◆ What the exercise asks ◆
Report each line of the records below that contains the string "triangle". Matching is case-sensitive.

◆ Materials provided ◆
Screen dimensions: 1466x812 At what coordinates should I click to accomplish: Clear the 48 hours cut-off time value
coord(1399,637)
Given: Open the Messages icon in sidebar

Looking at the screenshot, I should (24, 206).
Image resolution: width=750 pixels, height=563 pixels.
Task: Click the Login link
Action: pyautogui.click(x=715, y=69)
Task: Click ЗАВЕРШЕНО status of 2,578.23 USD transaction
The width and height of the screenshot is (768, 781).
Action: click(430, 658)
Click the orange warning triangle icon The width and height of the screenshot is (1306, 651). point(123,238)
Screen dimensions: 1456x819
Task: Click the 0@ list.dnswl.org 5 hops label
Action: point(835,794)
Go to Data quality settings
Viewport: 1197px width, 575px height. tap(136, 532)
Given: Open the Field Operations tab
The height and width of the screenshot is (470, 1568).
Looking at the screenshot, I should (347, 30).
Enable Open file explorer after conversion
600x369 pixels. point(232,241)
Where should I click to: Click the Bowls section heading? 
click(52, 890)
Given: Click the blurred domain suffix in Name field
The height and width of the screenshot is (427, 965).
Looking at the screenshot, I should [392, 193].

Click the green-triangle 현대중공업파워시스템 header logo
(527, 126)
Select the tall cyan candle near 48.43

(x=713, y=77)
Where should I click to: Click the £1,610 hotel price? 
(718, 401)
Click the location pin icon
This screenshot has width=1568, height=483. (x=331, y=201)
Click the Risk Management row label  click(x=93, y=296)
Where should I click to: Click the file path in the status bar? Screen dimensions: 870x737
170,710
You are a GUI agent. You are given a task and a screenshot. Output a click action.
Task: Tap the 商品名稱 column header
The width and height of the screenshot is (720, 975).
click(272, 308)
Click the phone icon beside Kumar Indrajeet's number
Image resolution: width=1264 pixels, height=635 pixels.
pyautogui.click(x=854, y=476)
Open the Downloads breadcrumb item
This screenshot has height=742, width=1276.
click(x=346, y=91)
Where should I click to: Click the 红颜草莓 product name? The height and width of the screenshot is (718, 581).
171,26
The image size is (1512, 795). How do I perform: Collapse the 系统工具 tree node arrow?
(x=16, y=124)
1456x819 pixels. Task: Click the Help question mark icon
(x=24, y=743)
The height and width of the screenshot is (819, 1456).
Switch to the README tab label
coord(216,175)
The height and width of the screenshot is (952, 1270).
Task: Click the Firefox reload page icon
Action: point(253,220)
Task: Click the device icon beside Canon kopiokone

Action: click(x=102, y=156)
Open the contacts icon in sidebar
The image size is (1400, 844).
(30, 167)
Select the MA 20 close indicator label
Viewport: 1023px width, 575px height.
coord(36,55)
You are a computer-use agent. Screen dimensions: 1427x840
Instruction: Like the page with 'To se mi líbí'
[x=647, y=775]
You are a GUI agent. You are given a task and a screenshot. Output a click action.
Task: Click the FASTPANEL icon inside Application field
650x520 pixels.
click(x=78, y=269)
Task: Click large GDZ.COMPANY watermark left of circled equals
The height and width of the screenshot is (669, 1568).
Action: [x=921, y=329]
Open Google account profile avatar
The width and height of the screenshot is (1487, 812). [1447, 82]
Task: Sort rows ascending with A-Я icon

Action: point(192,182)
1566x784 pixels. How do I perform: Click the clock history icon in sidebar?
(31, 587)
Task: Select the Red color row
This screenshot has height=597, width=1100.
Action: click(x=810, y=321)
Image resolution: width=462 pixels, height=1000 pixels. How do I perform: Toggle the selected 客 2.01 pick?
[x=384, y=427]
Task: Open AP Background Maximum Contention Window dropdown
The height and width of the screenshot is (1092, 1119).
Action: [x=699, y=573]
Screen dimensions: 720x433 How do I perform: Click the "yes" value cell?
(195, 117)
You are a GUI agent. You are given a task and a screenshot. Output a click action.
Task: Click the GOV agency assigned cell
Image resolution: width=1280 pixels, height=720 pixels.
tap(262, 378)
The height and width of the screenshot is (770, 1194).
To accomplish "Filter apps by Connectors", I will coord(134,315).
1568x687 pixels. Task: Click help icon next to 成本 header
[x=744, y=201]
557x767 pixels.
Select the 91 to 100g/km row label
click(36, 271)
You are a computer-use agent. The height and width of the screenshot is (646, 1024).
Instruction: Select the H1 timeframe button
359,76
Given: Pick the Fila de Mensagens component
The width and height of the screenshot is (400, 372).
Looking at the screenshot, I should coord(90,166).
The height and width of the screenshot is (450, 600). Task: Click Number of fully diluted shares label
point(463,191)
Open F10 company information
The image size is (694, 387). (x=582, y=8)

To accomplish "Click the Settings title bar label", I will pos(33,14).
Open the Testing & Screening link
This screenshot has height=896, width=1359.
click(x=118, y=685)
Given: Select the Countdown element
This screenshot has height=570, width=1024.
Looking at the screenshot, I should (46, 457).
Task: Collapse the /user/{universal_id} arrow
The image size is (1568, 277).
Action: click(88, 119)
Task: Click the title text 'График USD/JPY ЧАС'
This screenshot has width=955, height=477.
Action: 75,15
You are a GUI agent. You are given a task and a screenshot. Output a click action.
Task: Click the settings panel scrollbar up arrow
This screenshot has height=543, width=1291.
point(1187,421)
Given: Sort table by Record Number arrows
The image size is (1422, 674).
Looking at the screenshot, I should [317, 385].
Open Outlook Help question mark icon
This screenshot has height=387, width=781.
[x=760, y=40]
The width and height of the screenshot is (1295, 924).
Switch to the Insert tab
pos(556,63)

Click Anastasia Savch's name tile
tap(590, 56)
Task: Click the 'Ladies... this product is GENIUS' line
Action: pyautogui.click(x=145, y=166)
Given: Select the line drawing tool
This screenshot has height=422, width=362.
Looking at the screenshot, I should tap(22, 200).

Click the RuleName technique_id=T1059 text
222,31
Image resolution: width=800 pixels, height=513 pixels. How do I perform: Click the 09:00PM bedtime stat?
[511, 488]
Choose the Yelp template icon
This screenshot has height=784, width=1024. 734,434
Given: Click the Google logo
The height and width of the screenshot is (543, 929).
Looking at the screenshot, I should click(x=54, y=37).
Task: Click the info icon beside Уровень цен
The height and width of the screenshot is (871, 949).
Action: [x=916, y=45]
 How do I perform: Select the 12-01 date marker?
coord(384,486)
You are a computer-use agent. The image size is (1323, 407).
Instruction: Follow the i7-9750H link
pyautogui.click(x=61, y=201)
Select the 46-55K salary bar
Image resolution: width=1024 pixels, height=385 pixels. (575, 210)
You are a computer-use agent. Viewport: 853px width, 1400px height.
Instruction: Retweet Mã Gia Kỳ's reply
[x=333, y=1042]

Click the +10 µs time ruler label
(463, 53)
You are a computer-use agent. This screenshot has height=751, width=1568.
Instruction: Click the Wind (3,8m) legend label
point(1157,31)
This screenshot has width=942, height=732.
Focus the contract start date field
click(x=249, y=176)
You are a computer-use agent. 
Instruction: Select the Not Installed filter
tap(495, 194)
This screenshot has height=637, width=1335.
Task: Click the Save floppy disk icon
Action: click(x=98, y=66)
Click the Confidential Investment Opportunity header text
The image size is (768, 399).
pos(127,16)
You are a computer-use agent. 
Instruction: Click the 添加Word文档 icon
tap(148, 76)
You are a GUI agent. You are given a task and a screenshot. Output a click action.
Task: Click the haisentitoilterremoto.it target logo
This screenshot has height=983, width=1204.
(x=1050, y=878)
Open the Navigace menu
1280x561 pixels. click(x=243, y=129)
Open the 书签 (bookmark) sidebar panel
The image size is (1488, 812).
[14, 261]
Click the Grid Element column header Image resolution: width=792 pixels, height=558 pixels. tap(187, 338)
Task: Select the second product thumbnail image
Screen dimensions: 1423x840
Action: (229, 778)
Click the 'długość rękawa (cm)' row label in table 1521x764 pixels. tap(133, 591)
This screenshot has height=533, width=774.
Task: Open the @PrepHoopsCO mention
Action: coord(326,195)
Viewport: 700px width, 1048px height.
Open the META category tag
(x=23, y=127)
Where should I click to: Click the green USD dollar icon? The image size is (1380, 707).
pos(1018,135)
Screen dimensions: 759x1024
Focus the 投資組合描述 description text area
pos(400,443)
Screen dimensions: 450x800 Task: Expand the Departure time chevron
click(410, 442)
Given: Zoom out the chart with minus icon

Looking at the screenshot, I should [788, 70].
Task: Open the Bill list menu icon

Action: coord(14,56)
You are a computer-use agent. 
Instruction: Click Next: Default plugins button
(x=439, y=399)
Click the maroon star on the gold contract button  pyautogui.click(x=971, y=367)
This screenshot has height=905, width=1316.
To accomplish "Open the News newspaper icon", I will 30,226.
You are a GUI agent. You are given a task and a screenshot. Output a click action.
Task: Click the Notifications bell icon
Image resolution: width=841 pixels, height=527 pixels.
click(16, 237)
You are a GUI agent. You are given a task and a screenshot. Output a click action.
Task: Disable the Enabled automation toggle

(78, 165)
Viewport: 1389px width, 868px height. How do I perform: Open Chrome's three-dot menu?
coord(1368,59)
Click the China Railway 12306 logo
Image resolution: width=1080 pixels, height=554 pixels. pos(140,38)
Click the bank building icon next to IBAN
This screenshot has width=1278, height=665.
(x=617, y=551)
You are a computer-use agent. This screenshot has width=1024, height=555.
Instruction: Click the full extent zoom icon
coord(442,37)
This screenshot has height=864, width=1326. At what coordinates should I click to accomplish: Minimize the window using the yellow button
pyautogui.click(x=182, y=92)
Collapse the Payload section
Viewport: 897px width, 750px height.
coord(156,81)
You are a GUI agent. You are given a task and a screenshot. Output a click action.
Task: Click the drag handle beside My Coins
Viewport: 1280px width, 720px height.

◆ Exercise answer ◆
Click the orange warning triangle icon The width and height of the screenshot is (1306, 651). point(123,238)
Click the green-triangle 현대중공업파워시스템 header logo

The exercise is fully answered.